Black currently trails only Centreville Academy’s Bill Hurst (400-119) on Mississippi’s all-time victory list. Given that Black has averaged nine victories per year over 42 head coaching seasons, he likely would have more than 430 victories if not for the six-year hiatus.
So, does Black ever think about that?
“Well I have thought about it but not for long,” Black said. “My time at Mississippi State was a great experience. And, really, you don’t get in this business thinking about the number of wins you are going to have. Of course, you don’t get in the business thinking some day you’d be looking at year 49 either.”
And why did Black leave State to return to the high school level at Jackson Prep? He says he missed teaching younger players.
“You can just have so much more influence on 14- to 18-year-olds,” Black said. “You teach more, and that’s always been the part of it that I really enjoy.

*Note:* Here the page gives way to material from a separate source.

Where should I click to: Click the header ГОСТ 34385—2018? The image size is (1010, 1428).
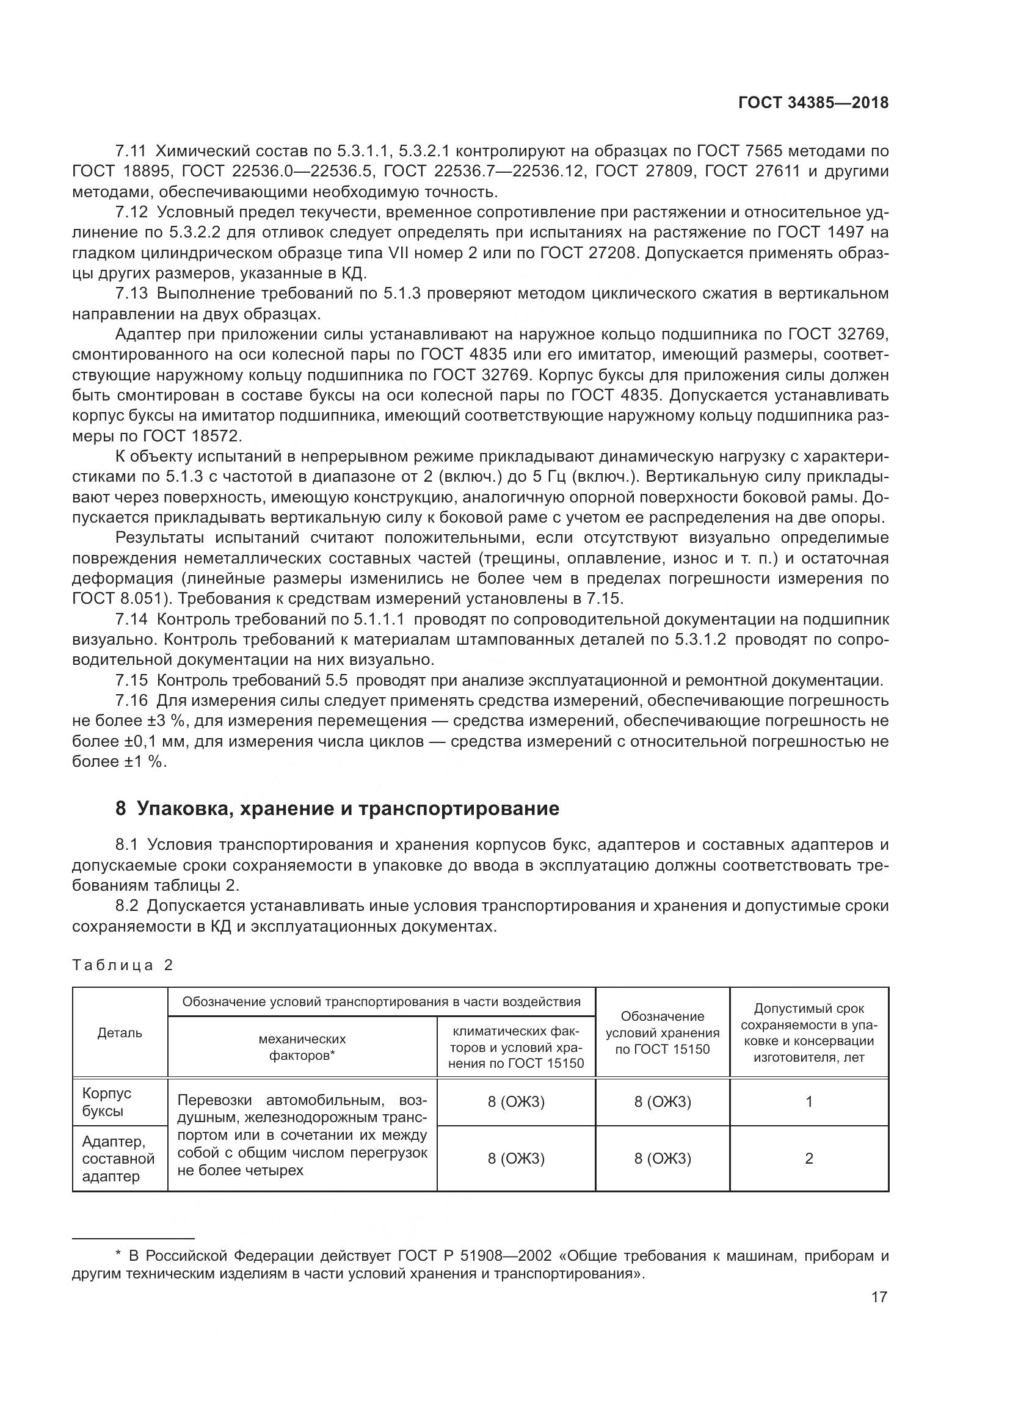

I have always enjoyed teaching the fundamentals.”
Justice, who coached against Black when he was at Louisville and Black was at Tupelo, was asked why he believes Black has been so successful.
“Number one, Ricky’s teams always have been so fundamentally sound,” Justice said. “That’s important but the other thing is that what happened at Tupelo while he was there was that his teams got so much tougher. Before Ricky got there, Tupelo was kinda soft. They got a lot tougher, more physical under him. He’s just a dadgum good football coach, a winner.”
Linda Black was 19 and Ricky was 20 when they married, and she admits she knew little about football. She has attended every game he has ever coached.
“I love the man, I like the sport,” she said. “One reason I love him because I know he does what he does for the right reasons. He’s trying to make those kids as good a player and as good a person as they can be. He pushes them hard, but sees the possibilities in every kid he coaches.”
And for Ricky Black, that has been literally thousands.